Condamné à perpétuité en Finlande, un Antillais demande son transfèrement en France

Recueillement à Porvoo, en Finlande, le soir de l'infanticide
Le fait divers avait bouleversé la Finlande : en 2017, un Antillais tuait sa fille de trois ans de plusieurs coups de couteau à Porvoo. Condamné à la perpétuité pour meurtre, Mathieu C. a vu sa peine confirmée en 2019. Nous l'avons joint dans le quartier de haute sécurité de la prison d'Helsinki.

C’est un lundi de novembre au ciel chargé, aux températures qui frôlent le zéro degré, dans une petite ville à 50 kilomètres d’Helsinki. C’est ici que vit Madison, issue de l’union d’une Finlandaise et d’un Antillais. La fillette de trois ans habite avec sa mère depuis la séparation de ses parents, qui tentent de régler leurs différends au tribunal. Mathieu C. veut la garde alternée, quand son ex-compagne a déposé une ordonnance restrictive à son encontre. "En Finlande, si vous avez un enfant sans être marié, en tant qu'homme, vous n'avez aucun droit, raconte-t-il au téléphone. Je suis parti avec ma fille en Guadeloupe en vacances, sa mère a parlé de kidnapping alors qu'elle savait que je prévoyais ce voyage depuis un an et demi. Elle me faisait du chantage affectif : si tu fais ça, tu auras ça. Et quand je faisais les choses, elle refusait ce qu'elle me promettait."

◆ ◆ ◆ ◆ ◆ ◆ ◆

# Objectif 1
Les affirmations suivantes concordent-elles avec l'extrait sur l'affaire de Porvoo ? (a) La peine de Mathieu C. a été confirmée en 2019. (b) Depuis la séparation de ses parents, Madison vit avec son père. (c) Mathieu C. s'est exprimé au téléphone. Pour chacune, répondez par oui ou non et citez mot pour mot le passage qui tranche.
# Objectif 2
Quels noms de lieux géographiques figurent dans l'extrait sur l'affaire de Porvoo ? Relevez-les tous, chacun une seule fois.
# Objectif 3
Poursuivez l'extrait sur l'affaire de Porvoo à partir de sa dernière phrase.
Le matériel qui suit n'a aucun lien avec l'extrait sur l'affaire de Porvoo.

# Données enregistrées
◆ ◆ ◆ ◆ ◆ ◆ ◆

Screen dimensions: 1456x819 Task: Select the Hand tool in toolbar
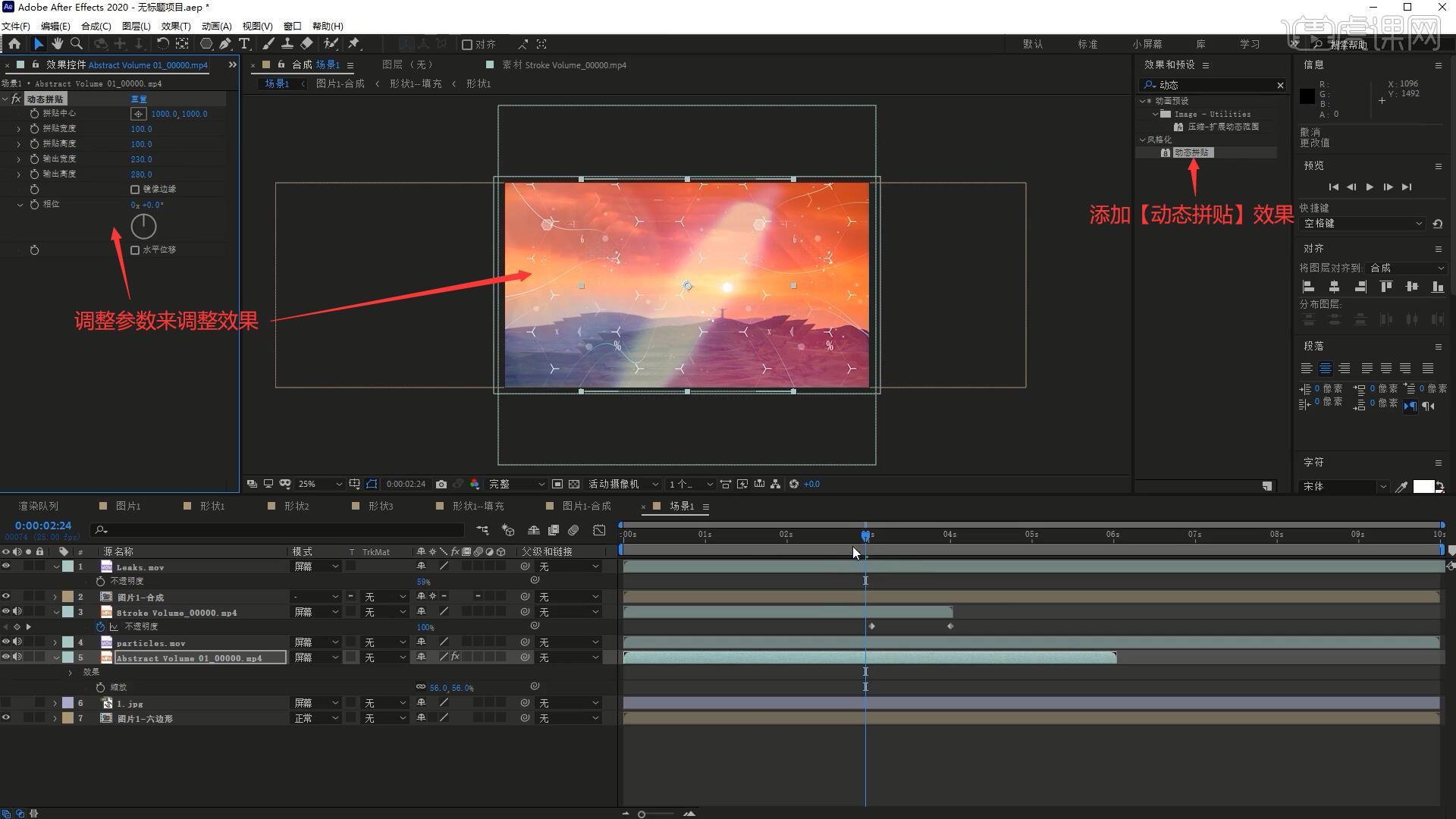coord(58,44)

◆ ◆ ◆ ◆ ◆ ◆ ◆

# Résultat attendu 1
(a) Oui : « Condamné à la perpétuité pour meurtre, Mathieu C. a vu sa peine confirmée en 2019. »
(b) Non : « La fillette de trois ans habite avec sa mère depuis la séparation de ses parents »
(c) Oui : « raconte-t-il au téléphone »

# Résultat attendu 2
Finlande, France, Porvoo, Helsinki, Guadeloupe

# Résultat attendu 3
Meurtre ou assassinat

Ce lundi 13 novembre 2017, Mathieu C., né en région parisienne d'une mère guadeloupéenne et d'un père martiniquais, emmène Madison sur une aire de jeux et la poignarde à plusieurs reprises. Elle succombera à ses blessures. Son logeur lui ayant demandé de quitter les lieux le matin même, il a ses affaires personnelles avec lui. "Je ne me rappelle pas avoir pris l'arme. C'est très trouble, je n'ai aucune image à vous donner. Je remettais un jouet dans ma sacoche, j'ai vu la police, et après ça je n'ai rien en mémoire. De ce moment là, jusqu'à ce que je sois en prison, je me rappelle seulement d'une grande douleur que j'ai associée au passage des menottes." Le couteau dans le sac de Mathieu C. fera dire aux enquêteurs qu'il y a préméditation. "Ma fille aînée fête son anniversaire le 15 novembre. Même si elle était prise en charge par les services sociaux, je n'ai jamais voulu traumatiser ma fille, il n'y avait rien de prémédité. Je voulais passer la matinée avec ma fille (Madison) et l'emmener à la crèche l'après-midi."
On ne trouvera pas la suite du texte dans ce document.